Collier Coalition for Healthy Minds completed the fourth year of its five-year mental health and addiction services strategic plan with the start of a new training program for local justice professionals. The 8-hour training covers how to more effectively respond to people experiencing mental health crises or substance use dependence.
The mental health plan was developed by the county’s 19-member Mental Illness and Addiction Ad Hoc Advisory Committee and was passed by the Collier County Board of Commissioners in 2019. It started in 2020 and has six priority areas, which all aim to address the increased demand for crisis support in the county. The behavioral health training addresses two of the priorities of the plan, community education and advocacy, and furthers mental health and addiction initiatives throughout the criminal justice system.
Collier County Judge Janeice Martin has experience dealing with local mental health issues, acting as the presiding judge of all three treatment courts—drug, mental health and veteran. Before she arrived on the bench almost 15 years ago, she attended a Crisis Intervention Team program on behavioral health.
“[The class] has informed me every day in the almost 15 years since I have been on the bench,” Martin said.
The more than 1,400 members of Collier County law enforcement have gone through the training, improving officers’ ability to safely divert those with mental illness from the criminal justice system and help develop a further sense of sensitivity and empathy for those with mental health issues. The training the coalition has developed for justice professionals is a scaled-down version of the CIT program, focusing on the essential elements and bundled into an 8-hour course.
The coalition held its first training last month at the Collier County Courthouse with help from local experts, including Martin and Lt. Leslie Weidenhammer. Weidenhammer runs the sheriff’s office’s Mental Health Unit.

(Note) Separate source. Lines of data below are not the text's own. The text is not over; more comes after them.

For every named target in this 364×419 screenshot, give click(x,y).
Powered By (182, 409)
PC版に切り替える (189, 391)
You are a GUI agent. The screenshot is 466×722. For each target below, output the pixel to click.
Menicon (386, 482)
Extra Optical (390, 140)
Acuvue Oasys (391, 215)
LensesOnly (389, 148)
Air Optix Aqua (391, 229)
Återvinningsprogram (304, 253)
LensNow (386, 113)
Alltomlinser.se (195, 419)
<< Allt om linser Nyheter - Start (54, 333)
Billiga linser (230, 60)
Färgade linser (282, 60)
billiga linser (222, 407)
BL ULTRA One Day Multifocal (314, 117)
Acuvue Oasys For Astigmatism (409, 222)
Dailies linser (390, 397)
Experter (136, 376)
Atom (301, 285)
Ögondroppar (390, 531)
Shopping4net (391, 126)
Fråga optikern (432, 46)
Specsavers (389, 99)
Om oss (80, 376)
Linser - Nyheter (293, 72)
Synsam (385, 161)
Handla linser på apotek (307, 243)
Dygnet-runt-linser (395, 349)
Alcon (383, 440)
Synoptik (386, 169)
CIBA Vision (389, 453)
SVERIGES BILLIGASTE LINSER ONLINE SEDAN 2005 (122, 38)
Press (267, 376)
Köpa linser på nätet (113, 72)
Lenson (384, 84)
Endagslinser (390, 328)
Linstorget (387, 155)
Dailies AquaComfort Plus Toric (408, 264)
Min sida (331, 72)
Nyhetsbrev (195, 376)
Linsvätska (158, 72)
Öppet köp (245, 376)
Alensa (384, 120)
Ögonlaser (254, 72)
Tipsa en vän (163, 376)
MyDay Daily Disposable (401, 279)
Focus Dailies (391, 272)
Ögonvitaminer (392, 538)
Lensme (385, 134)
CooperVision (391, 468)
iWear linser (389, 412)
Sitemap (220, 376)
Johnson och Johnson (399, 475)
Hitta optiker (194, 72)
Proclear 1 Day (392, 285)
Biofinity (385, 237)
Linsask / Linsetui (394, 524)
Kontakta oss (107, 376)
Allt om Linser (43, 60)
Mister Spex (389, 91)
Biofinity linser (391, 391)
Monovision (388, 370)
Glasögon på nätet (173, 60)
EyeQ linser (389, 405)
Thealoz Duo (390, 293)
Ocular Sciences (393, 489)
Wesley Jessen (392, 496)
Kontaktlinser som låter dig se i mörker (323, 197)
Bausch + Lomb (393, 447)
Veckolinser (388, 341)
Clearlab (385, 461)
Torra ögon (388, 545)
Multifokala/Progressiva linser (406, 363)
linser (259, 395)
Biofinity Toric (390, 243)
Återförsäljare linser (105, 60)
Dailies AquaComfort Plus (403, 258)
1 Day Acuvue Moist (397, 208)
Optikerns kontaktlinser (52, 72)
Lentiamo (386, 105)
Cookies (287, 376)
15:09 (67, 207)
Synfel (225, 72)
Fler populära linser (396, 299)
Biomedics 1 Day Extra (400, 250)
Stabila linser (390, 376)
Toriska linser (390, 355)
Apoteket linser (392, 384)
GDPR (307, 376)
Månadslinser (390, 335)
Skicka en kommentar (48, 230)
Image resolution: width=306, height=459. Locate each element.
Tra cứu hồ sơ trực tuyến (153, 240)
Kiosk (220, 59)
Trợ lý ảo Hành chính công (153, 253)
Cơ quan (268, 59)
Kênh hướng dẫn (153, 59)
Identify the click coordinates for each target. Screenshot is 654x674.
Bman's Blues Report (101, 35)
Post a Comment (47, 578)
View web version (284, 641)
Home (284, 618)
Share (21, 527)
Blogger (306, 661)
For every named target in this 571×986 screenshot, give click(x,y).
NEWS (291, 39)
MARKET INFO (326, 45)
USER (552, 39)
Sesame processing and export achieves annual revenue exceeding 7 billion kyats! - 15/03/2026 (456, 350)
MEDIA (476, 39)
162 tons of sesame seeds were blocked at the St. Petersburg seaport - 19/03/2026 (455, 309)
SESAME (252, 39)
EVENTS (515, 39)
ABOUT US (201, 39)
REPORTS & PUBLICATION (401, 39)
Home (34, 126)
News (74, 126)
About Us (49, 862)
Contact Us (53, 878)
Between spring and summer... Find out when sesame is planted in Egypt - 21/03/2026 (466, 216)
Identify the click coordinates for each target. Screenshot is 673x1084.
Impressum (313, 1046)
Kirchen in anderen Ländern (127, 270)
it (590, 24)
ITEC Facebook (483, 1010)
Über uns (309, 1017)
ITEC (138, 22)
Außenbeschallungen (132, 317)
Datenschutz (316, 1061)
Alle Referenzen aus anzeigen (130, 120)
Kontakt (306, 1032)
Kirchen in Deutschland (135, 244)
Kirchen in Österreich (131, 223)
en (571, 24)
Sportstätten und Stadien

“On my wish list for many years has been the thought that, wouldn’t it be great if everybody who works in this building, not just in the criminal division, but also civil—family, probate, guardianship, domestic violence—understands what’s driving the behaviors we’re seeing,” Martin said.
Collier County Sheriff Kevin Rambosk gave opening remarks at the coalition’s training Dec. 8, citing the importance of the training and beating the stigma behind mental illness. He was introduced to the CIT program in 2008.
“Prior to [the CIT] we had very limited training. Law enforcement, I think, had two hours, early on. And I remember back when I was on the road and we would run into circumstances where individuals were in crisis, we didn’t know what crisis meant,” Rambosk said. “Unfortunately, we probably didn’t treat them with the respect that they deserved at the time. But more importantly, we didn’t know how to handle what we were seeing.”
Rambosk said the training will ultimately help those in the community who are in crisis get the help they need more quickly as justice professionals will be more confident in de-escalating a crisis situation and transferring them to a proper facility.
“The goal still is, if you’ve not been involved in a violent act or hurt someone else, we want to get you to treatment, that’s the goal,” Rambosk said. “Because if we are unable to do that, we will just be holding onto you for much longer than is necessary, right and desired by us. You don’t want us to treat you for mental health, you want a professional organization to do that.”
The coalition’s goal is to repeat the training until everyone working in the local courthouse has the opportunity to participate. Martin seeks to roll the program out to all five counties in the 20th Judicial Circuit as soon as possible. Those counties include Charlotte, Collier, Glades, Hendry and Lee.
“Our goal was to make it easily replicated by other communities and that they would bring in their local experts, tailor it to their group, and repeat it,” Martin said. “We think it’s got legs, we think it could be replicated.”